Unter der Überschrift 'Vorsicht, Saubermann!' ging die Zeitung LUXEMBURGER WORT auf die Entlassung des Hamburger Innensenators Roland Schill ein:

"Nun ist (nach Michel Friedman) ein anderer Saubermann von eigenen Gnaden gestolpert, der schillernde frühere Richter Ronald Schill, dessen rechtspopulistische Gesetz-und-Ordnung-Sprüche und fremdenfeindliche Parolen ihm und der von ihm gegründeten Partei einen gewissen Zulauf bescherten. Nach einem niederträchtigen Erpressungsversuch hat der Hamburger Erste Regierende Bürgermeister Ole von Beust den Innensenator Schill zu Recht fristlos gefeuert. (...) Fazit: Vor Saubermännern wird gewarnt, denn hinter der blitzblanken Fassade haben sie oft genug Dreck am Stecken."

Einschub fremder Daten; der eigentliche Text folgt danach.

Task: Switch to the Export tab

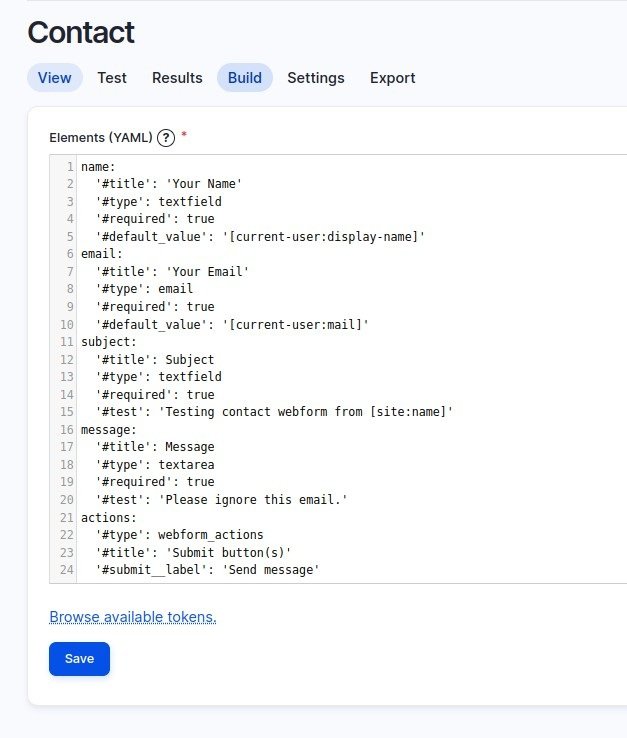Action: click(392, 78)
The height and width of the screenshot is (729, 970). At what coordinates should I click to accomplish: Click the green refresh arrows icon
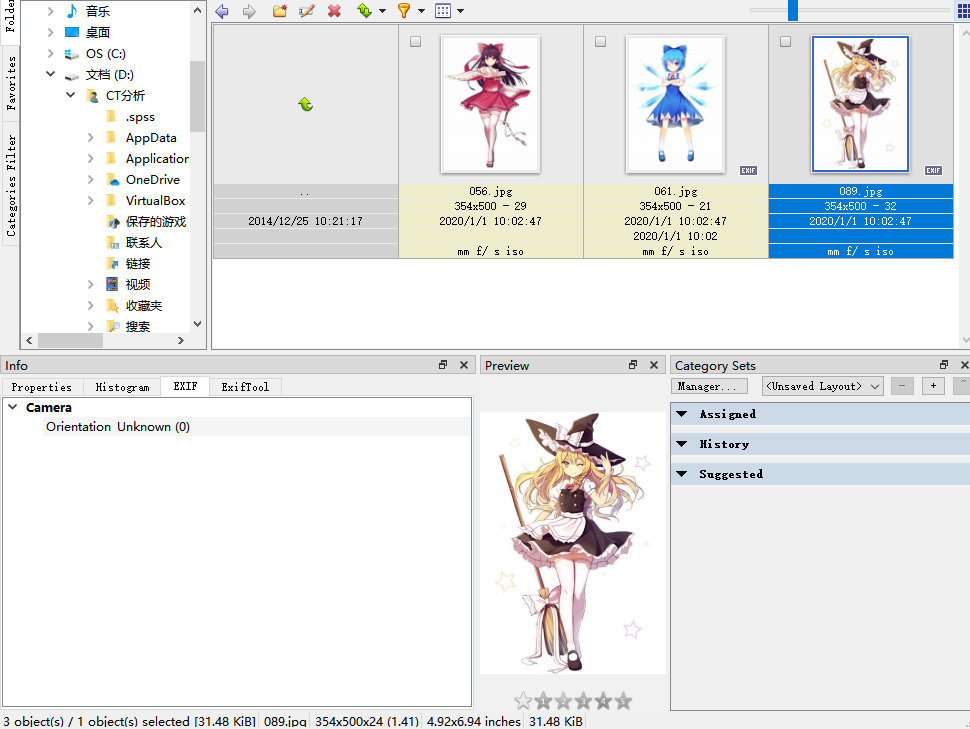364,11
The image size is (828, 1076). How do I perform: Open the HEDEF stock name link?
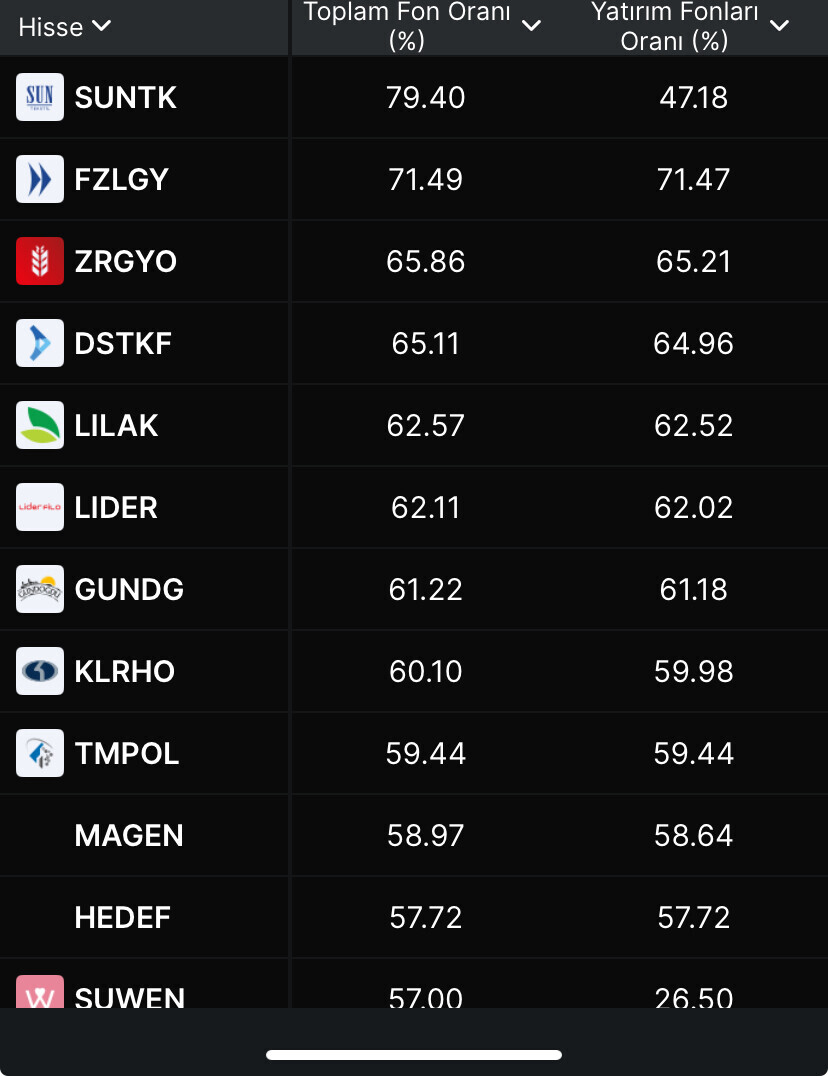coord(123,917)
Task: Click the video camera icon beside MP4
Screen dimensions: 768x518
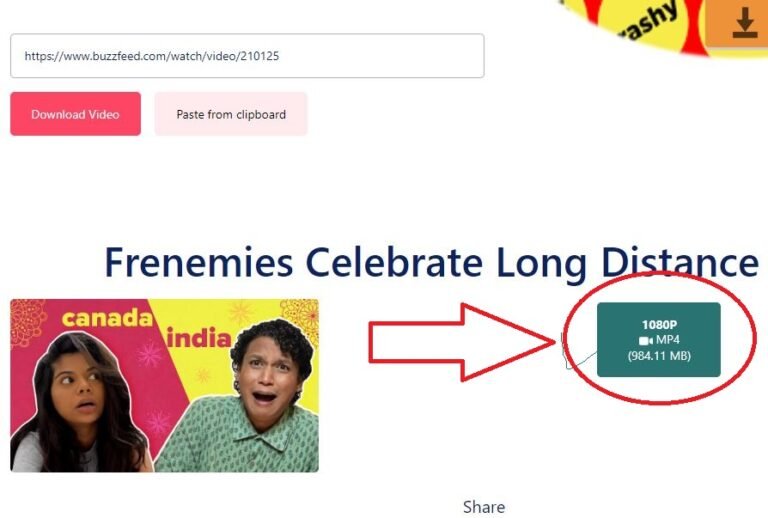Action: coord(646,340)
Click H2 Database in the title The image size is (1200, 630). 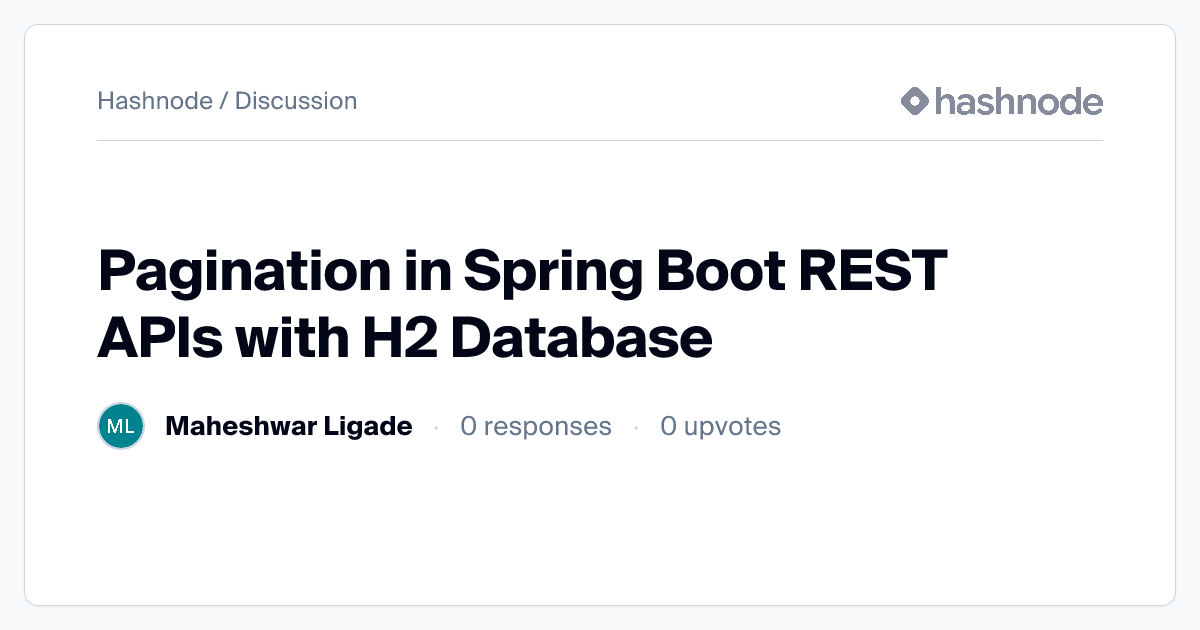tap(581, 338)
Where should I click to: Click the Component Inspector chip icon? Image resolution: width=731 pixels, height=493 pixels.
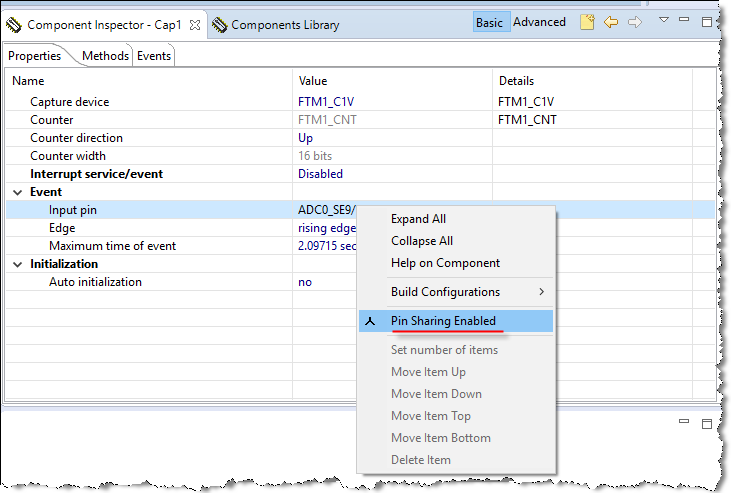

Die österreichische Zeitung DER STANDARD meinte:

"Richter Gnadenlos, Hamburgs Haider, Rechts-Sprecher, Messias der Schrebergärtner, Law-and-Order-Fetischist - die Zahl der Spitznamen, die sich Ronald Barnabas Schill in seiner kurzen öffentlichen Karriere erarbeitet hat, ist beachtlich. Der kantige 1,93-Meter-Mann hat viel daran gesetzt, coram publico als harter Hund dazustehen. Hartherzige Rechtschaffenheit und drakonische Strafdrohung waren gewissermaßen seine Geschäftsgrundlage - von seinen Tagen als Hamburger Strafrichter Ende der 80er-Jahre bis zum vorerst letzten Karrieresprung in das Amt des Hamburger Innensenators, aus dem er jetzt unehrenhaft verjagt wurde. (...) Jetzt ermittelt die Staatsanwaltschaft gegen ihn wegen Nötigung einer Amtsperson. Und wäre Schill sein eigener Strafverfolger, er müsste nach alter Gewohnheit auf die Höchststrafe für sich plädieren. Ob Hendldieb, Drogendealer oder eben mutmaßlicher Nötiger - wer delinquent wird, hat nach seiner Auffassung mit der vollen Härte des Gesetzes zu rechnen. Aus Prinzip."

Die BASLER ZEITUNG urteilte:

"Von welch niederträchtigen Instinkten sich der Mann leiten lässt, zeigte sich am Dienstag. Selbst wenn seine Darstellung zuträfe und nicht jene des Regierungschefs, müsste er sich fragen lassen, warum er denn zu der vermeintlichen Vetternwirtschaft so lange schwieg und seine Anwürfe erst jetzt formuliert, als sie ihm nützen sollen. Hier hat politische und menschliche Moral ihren Tiefpunkt erreicht."

Die Frage, wie es nun in Hamburg politisch weitergeht, beantwortete die NEUE ZÜRCHER ZEITUNG so:

"Eine Alternative zur gegenwärtigen Dreierkoalition gibt es nicht, es sei denn, man wolle in Hamburg schon wieder an die Urne gehen. Daran hätten freilich höchstens die SPD und die Grünen ein Interesse. Solange die Schill-Partei gewillt ist, auch ohne ihren Gründer weiterzumachen - und alles deutet darauf hin -, wird sich in der Hansestadt nicht viel ändern. Beust hat die Arbeit mit den anderen Schillbürgern ausdrücklich gelobt, und deren Interesse an einer Erhaltung der gegenwärtigen Machtverhältnisse darf vorausgesetzt werden. Sollte die «Partei Rechtsstaatlicher Offensive» die nächsten Wahlen überleben, dann könnte dies just daran liegen, dass sie ihren Inspirator schon bei Halbzeit losgeworden ist."